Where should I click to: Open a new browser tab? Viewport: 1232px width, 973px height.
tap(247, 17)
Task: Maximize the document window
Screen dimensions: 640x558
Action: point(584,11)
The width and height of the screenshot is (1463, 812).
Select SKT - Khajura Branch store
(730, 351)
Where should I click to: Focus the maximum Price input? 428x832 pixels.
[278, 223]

--

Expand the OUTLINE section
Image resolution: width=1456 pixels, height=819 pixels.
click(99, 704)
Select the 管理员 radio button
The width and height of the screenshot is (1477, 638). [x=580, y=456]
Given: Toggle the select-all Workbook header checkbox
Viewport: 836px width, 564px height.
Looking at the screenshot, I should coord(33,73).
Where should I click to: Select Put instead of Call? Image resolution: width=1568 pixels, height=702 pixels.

## Aim of the task
Copy out the records between the line holding "Select the 管理员 radio button" and the line holding "Where should I click to: Select", inclusive, character for character.

## Solution to this exercise
Select the 管理员 radio button
The width and height of the screenshot is (1477, 638). [x=580, y=456]
Given: Toggle the select-all Workbook header checkbox
Viewport: 836px width, 564px height.
Looking at the screenshot, I should coord(33,73).
Where should I click to: Select Put instead of Call? Image resolution: width=1568 pixels, height=702 pixels.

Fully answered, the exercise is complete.